§ **Passage provided**:
⁂
[OOD-users] Looking for help applications failing to launch

Franz, Eric efranz at osc.edu
Mon Jul 30 10:16:09 EDT 2018


Gabe,

Just to let you know I’m looking into it and will respond early this week.

Thanks,
Eric

---
Eric Franz, Senior Web & Interface App Engineer
Ohio Supercomputer Center
An Ohio Technology Consortium (OH-TECH) Member
1224 Kinnear Road
Columbus, OH 43212
email: efranz at osc.edu

From: OOD-users <ood-users-bounces+efranz=osc.edu at lists.osc.edu> on behalf of Gabriel Stenger <gabeks at umich.edu>
Reply-To: User support mailing list for Open OnDemand <ood-users at lists.osc.edu>
Date: Thursday, July 26, 2018 at 3:34 PM
To: User support mailing list for Open OnDemand <ood-users at lists.osc.edu>
Subject: Re: [OOD-users] Looking for help applications failing to launch

Eric,

Sorry about taking awhile to respond.

After some rethinking and trying a few other things I have a better
understanding of what my problem is and I believe that my problem is
something specifically within the xstartup process ondemand does.

The problem I am having affects multiple programs and doesn't happen
when I start my own vncserver and connect to run the program. I have
copied the OOD xvncserver command and used it as a model, and it seems
that using the `-noxstartup`  flag induces the problem.

The default command

`vncserver -log "vnc.log" -rfbauth "vnc.passwd" -nohttpd -noxstartup
-geometry 1344x840 -idletimeout 0 2>&1`

can't be run directly from the command line, as the desktop, window
manager, and terminal are never started.  When OOD uses that command,
how are those command passed to the running Xvnc?
⁂
§ **Exercise description**: In the mailing-list thread above, which vncserver flag does Gabriel identify as seeming to induce the problem?

§ **Record set**:
⁂
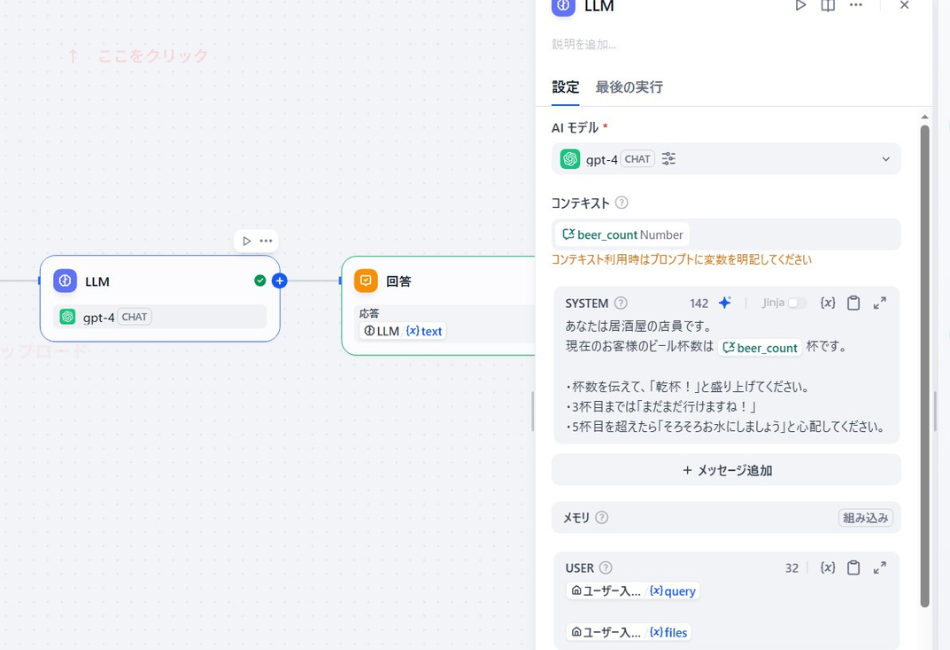Viewport: 950px width, 650px height.
Task: Insert a variable with the {x} icon in SYSTEM
Action: (827, 302)
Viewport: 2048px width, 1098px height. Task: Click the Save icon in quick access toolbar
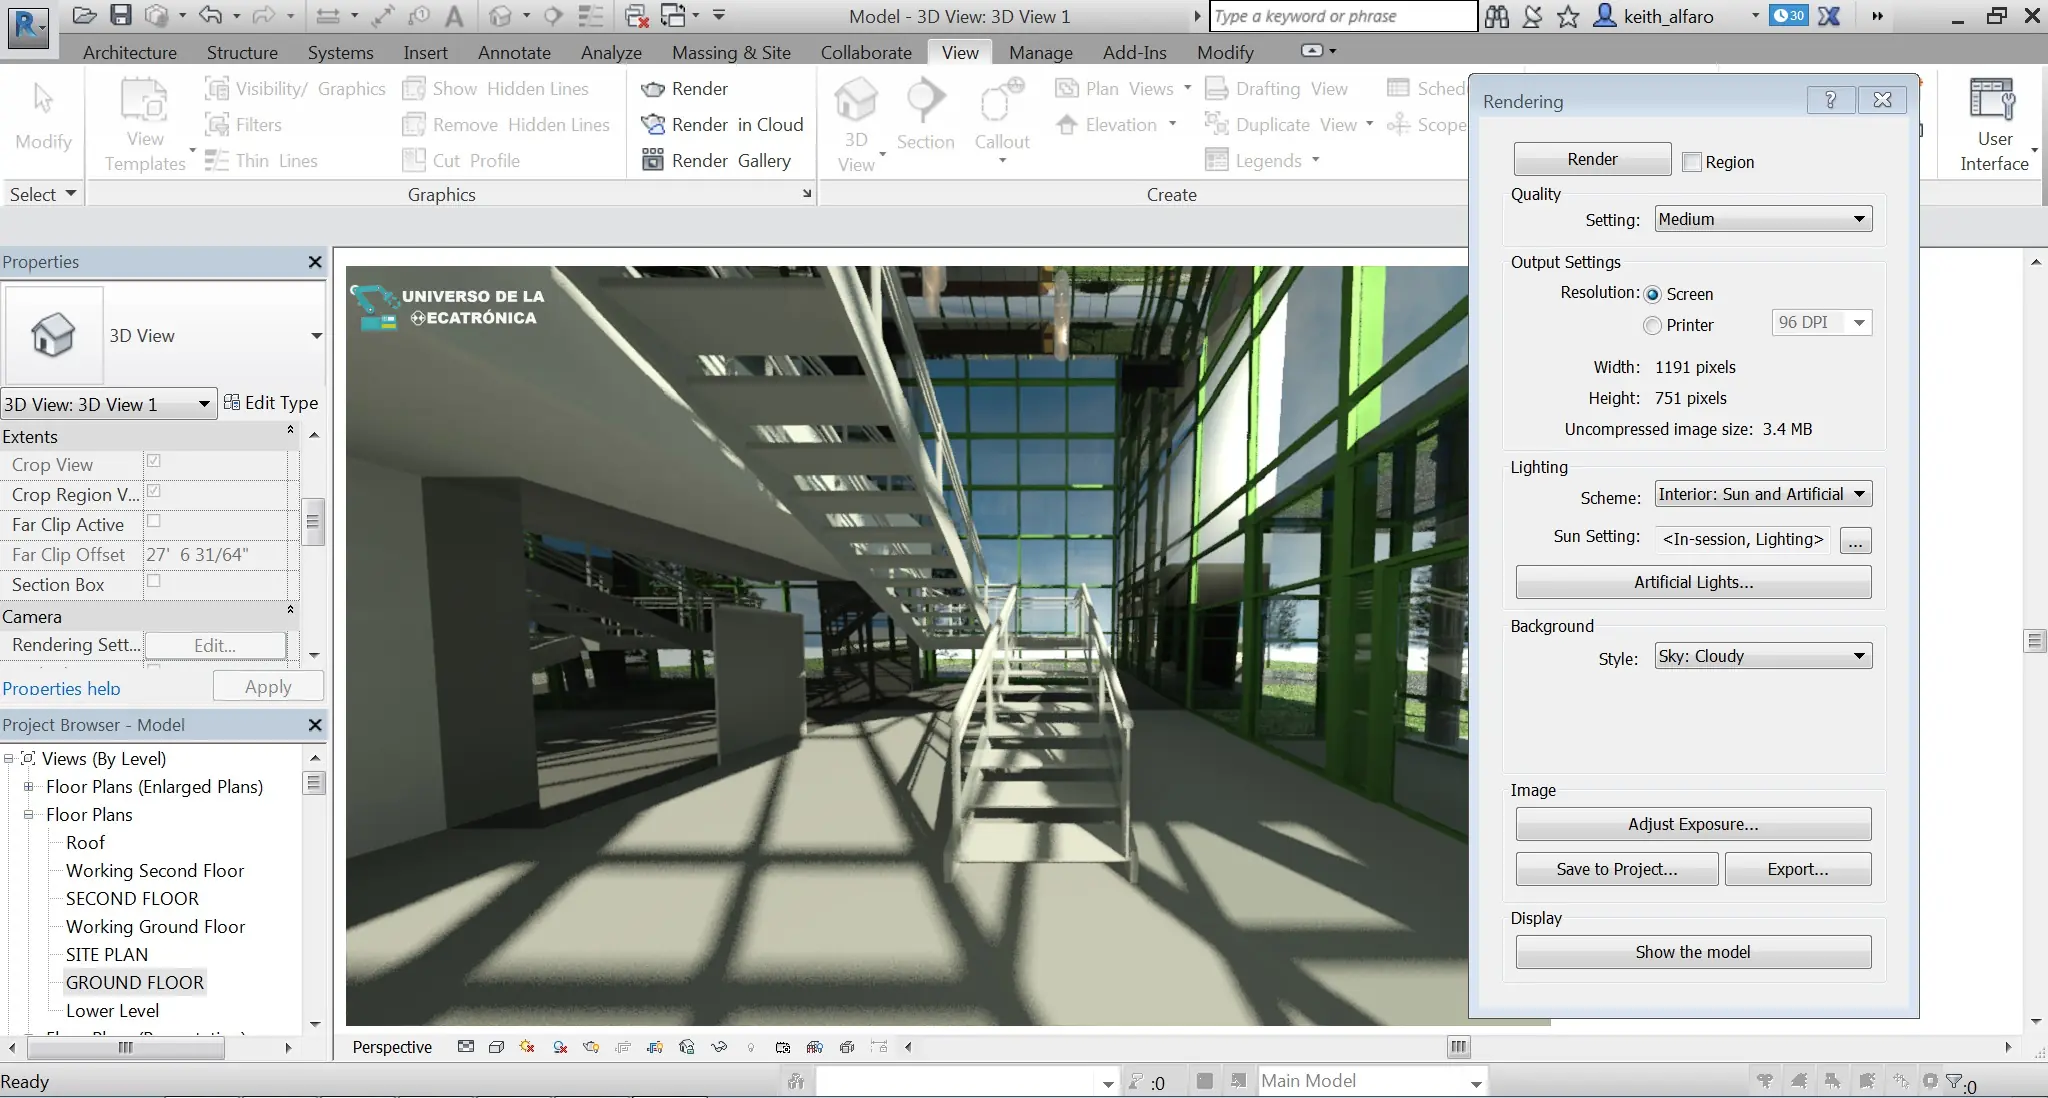(120, 15)
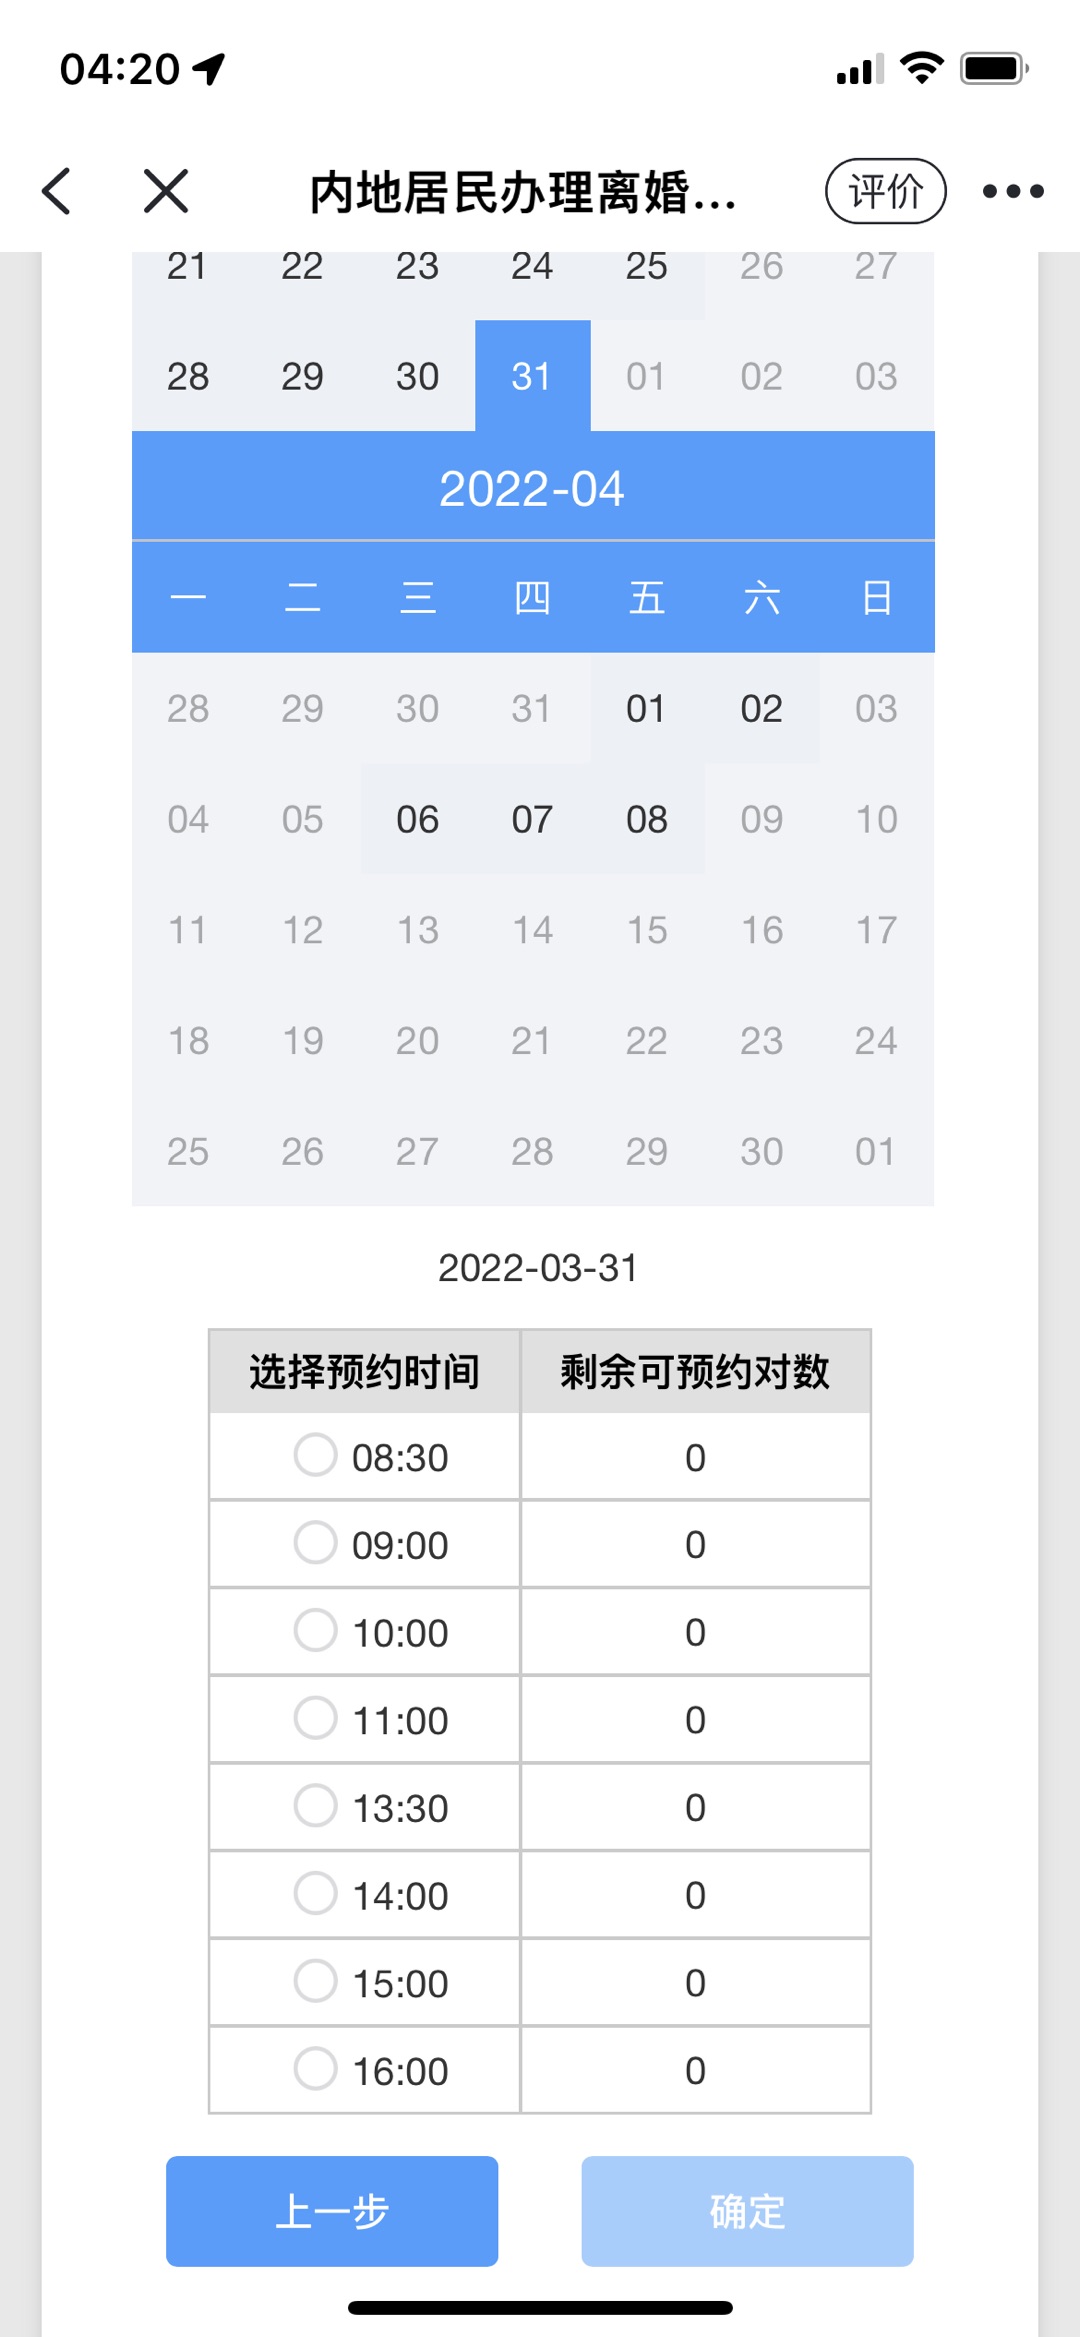Open the three-dot more menu
The height and width of the screenshot is (2337, 1080).
coord(1012,190)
⁂
§ **Reply**: The -noxstartup flag.